Page text ::
***
By the time my son and daughter graduated from high school, I had published four novellas, a three-book romantic suspense series, and five contemporary romances. I also felt ready to take on full-time teaching again, so I took a job teaching language arts at a public middle school. The Magnolia Dutchess


Apparently middle-schoolers are not my thing. Every day I cried all the way to school and all the way home. On the writing front, I was demoralized when a contract was not renewed. That was a pretty dark time. My husband and I prayed over what to do and agreed that I might do better as a college professor. So back to college I went for a master’s degree in creative writing (by this time I was firmly planted in the world of words and pretty much left the music career behind).


God must have guffawed when I made that decision. I loved teaching freshman composition under a teaching assistantship. But I discovered to my chagrin that adjunct professors earn about as much as bank tellers, and since I still had a kid in college, I kinda needed the money. So with master’s degree in hand, I started looking for a high school English job.
***
Screen grounding examples
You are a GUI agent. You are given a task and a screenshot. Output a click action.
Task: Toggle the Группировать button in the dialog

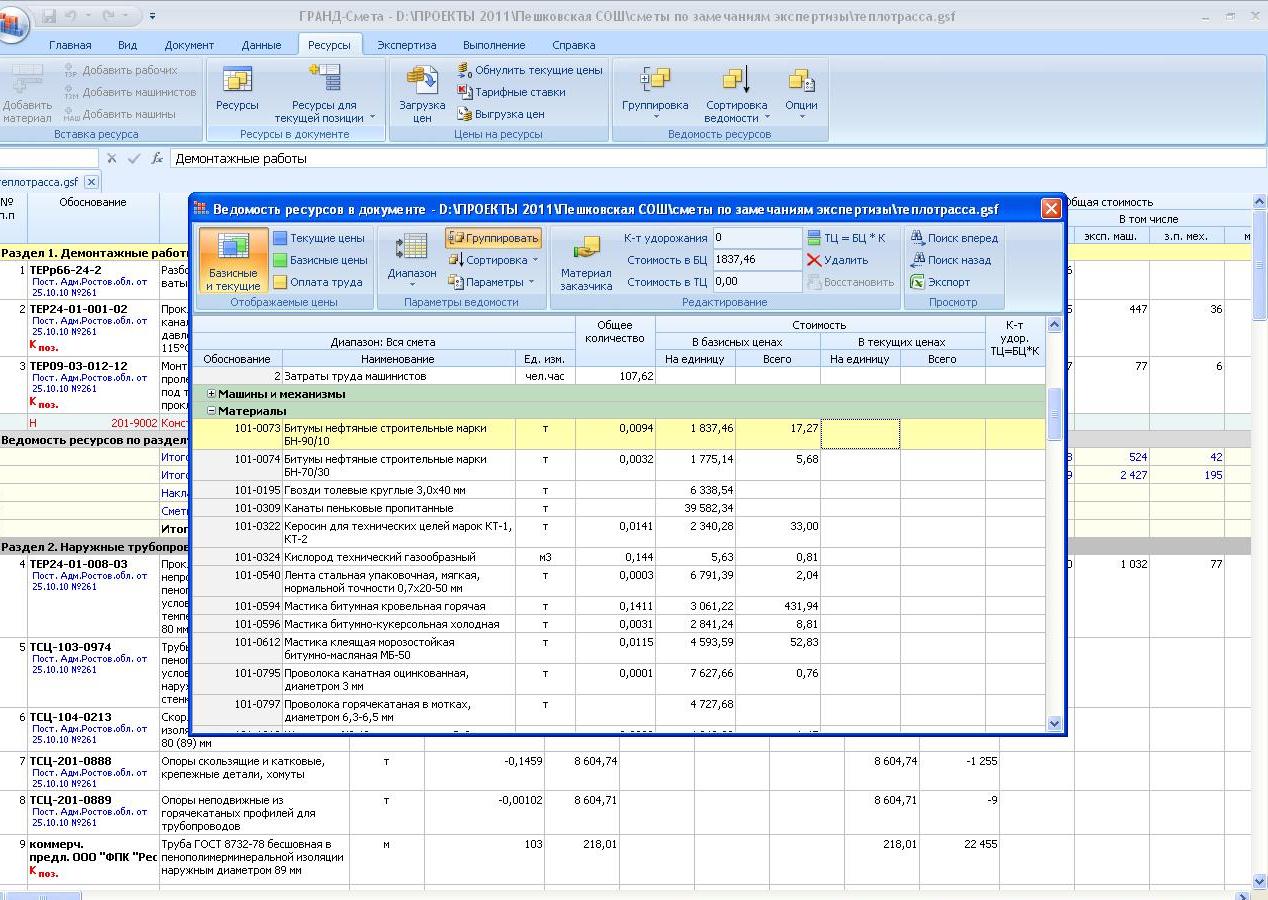[493, 238]
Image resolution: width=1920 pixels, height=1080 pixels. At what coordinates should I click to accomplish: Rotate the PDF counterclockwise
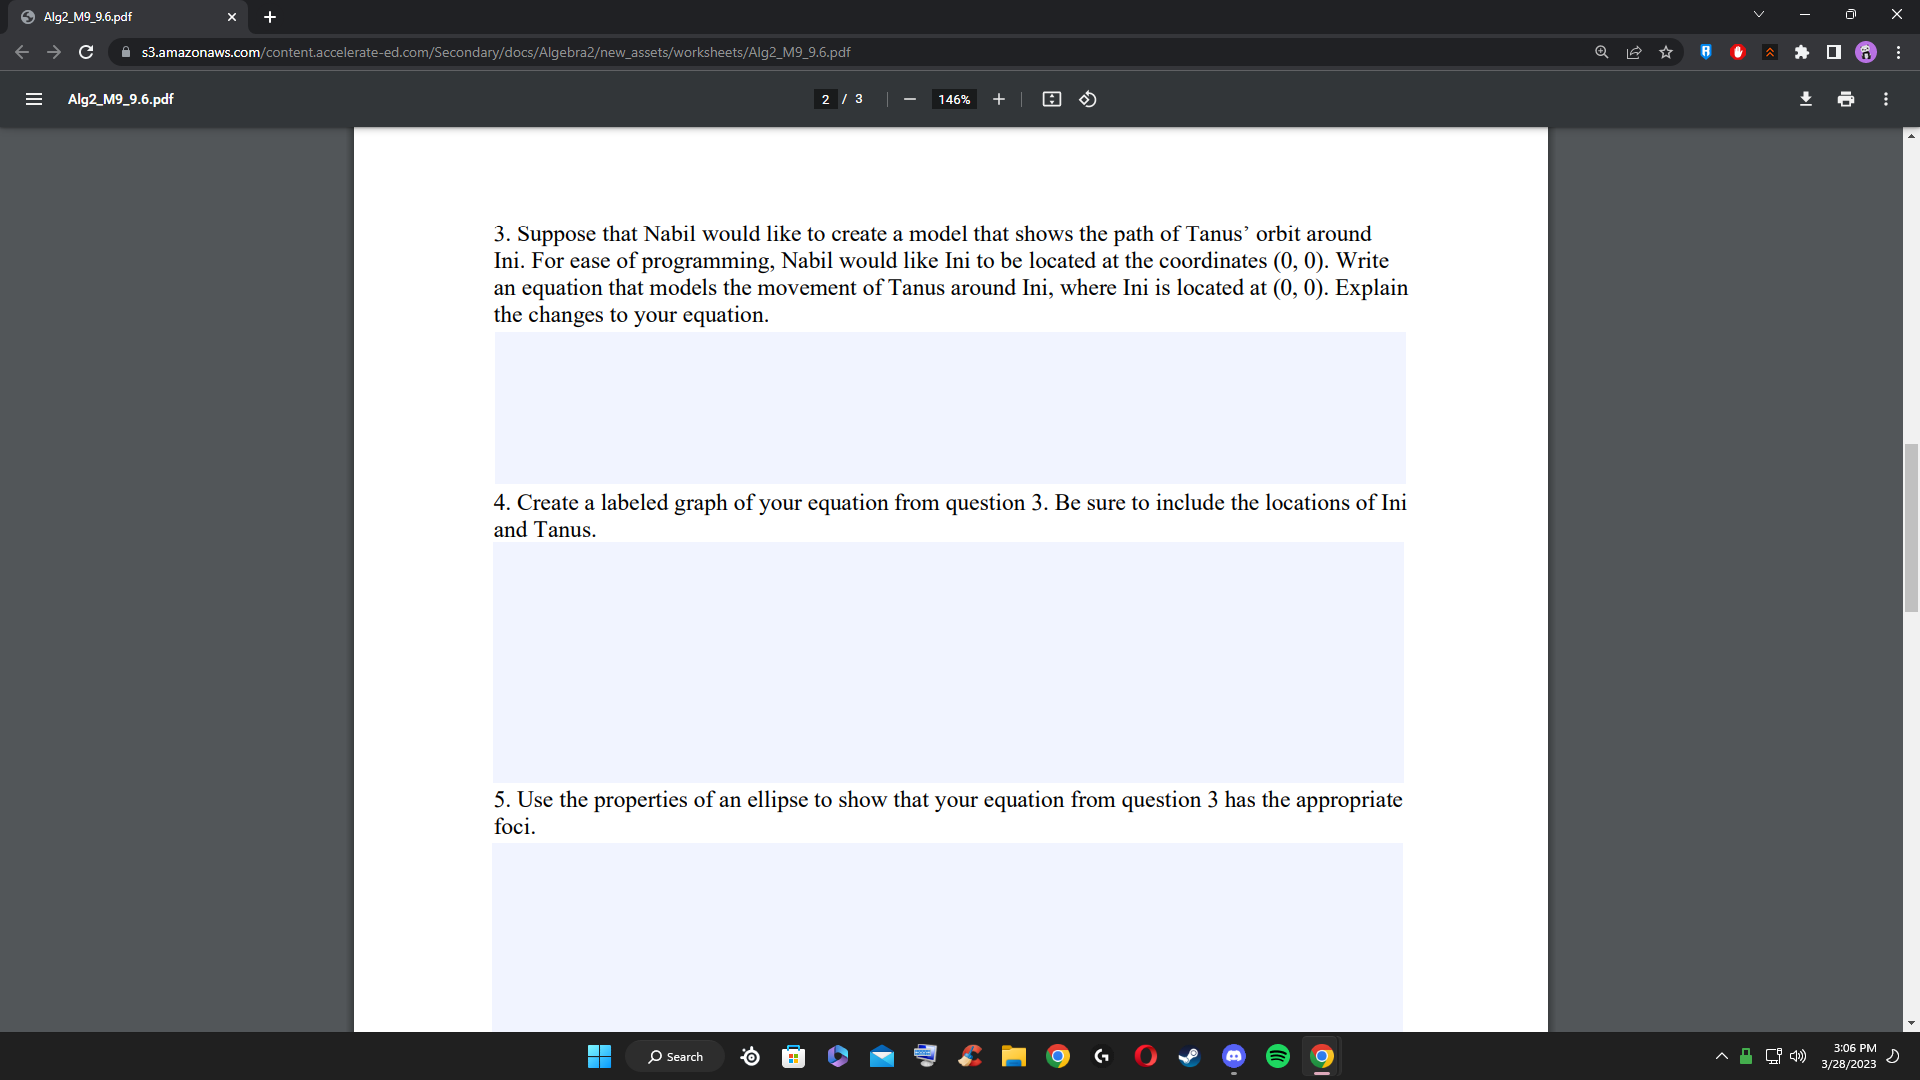click(1087, 99)
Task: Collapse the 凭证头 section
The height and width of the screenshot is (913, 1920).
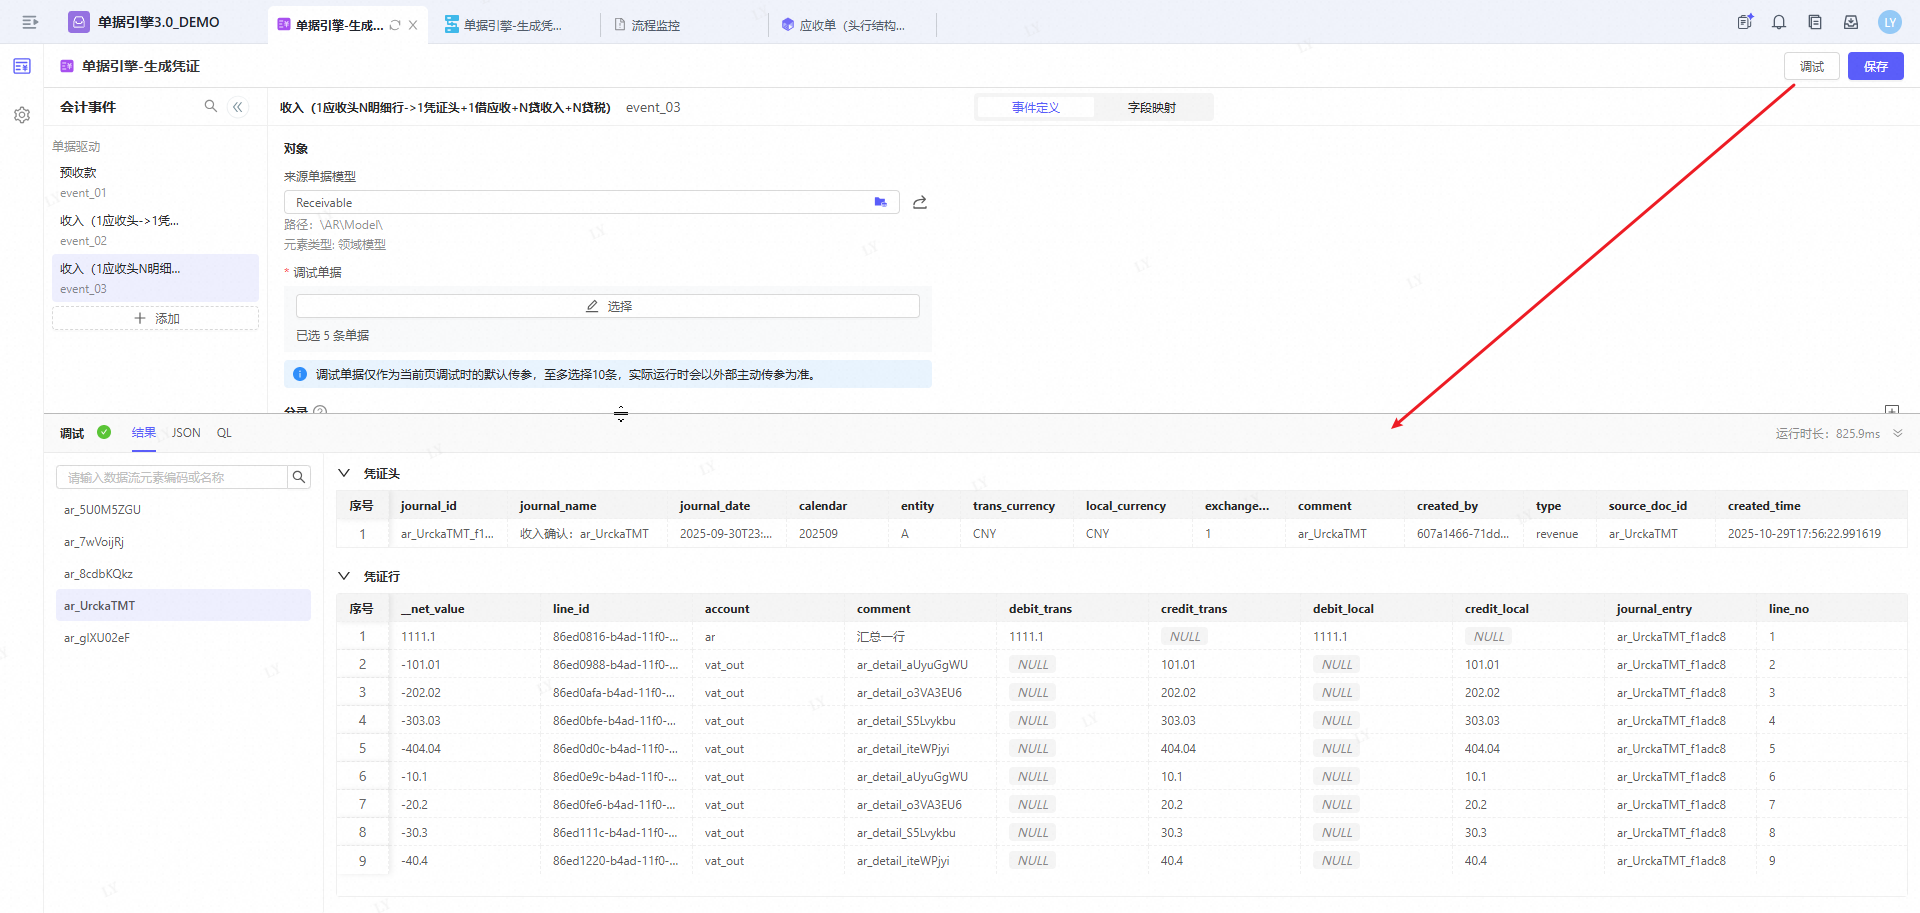Action: pyautogui.click(x=344, y=473)
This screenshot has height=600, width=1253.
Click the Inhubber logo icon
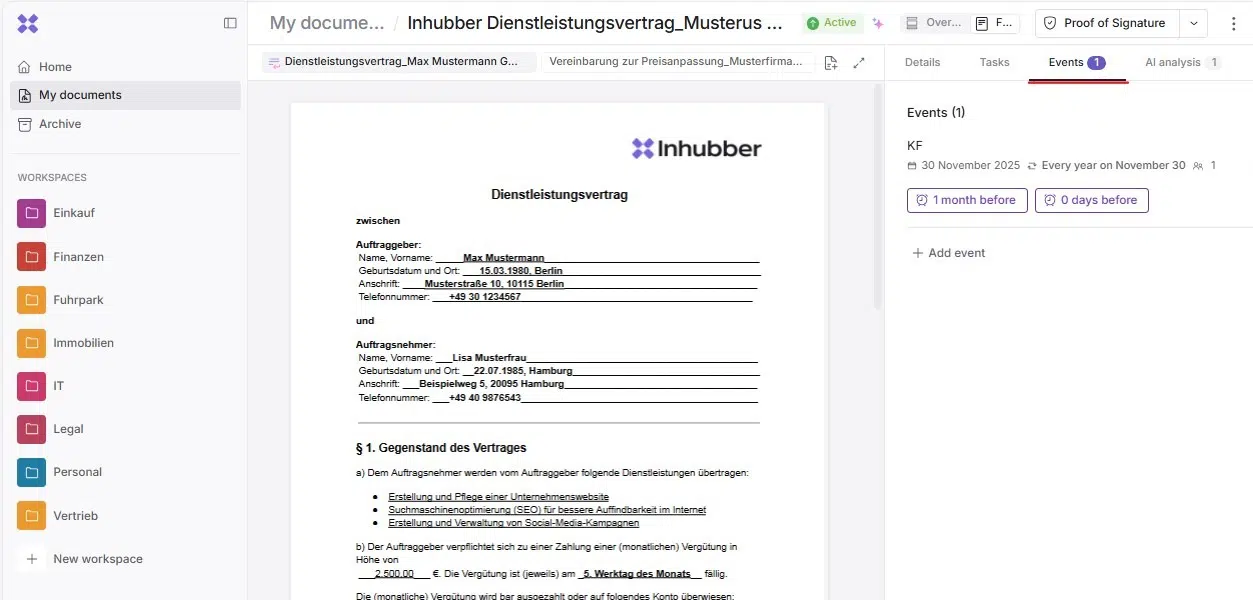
***
Problem to solve ::
Extend the memoir about teaching and writing, picking up right after its final sentence.

Response ::
That fall, I interviewed for a reading coach position at an all-black inner-city public school—and got talked into taking on the choral director’s job instead. My music certification had expired, so I had to relearn music history, theory, orchestration, and physics, in order to take and pass a Praxis test by November. Good luck, I was told, nobody ever passes it the first time.


I passed the first time, and that’s totally a God thing. I was the first white music teacher in the school’s history. It was a little weird at first, for everybody concerned. But I have grown to love this community, and apparently they love me back. I’ve helped students earn music scholarships to colleges all over the United States. I’ve taken kids who’d never before left their neighborhood to state and regional choral conferences that changed their hopes and dreams. Last year we wrote and produced an original Broadway-style musical, from script and songs to sets and costumes.


My time at LeFlore High School has been an exhilarating, exhausting, challenging blessing that fuels my writing. Every time I write about a young person making unimaginable decisions, choosing bravery over giving up, I link into stories lived out in my classroom every day. When I need a picture of a mentor, I look at my coworkers who guide, instruct, encourage and pick up pieces of broken young lives all around me and help put them back together. The last eight years of working and serving in a community ravaged by hopelessness and bondage compel me to expose, through my stories, the lies and weaknesses and villainy at its roots—to draw word pictures of hope found in faith, patriotism, hard work and personal courage.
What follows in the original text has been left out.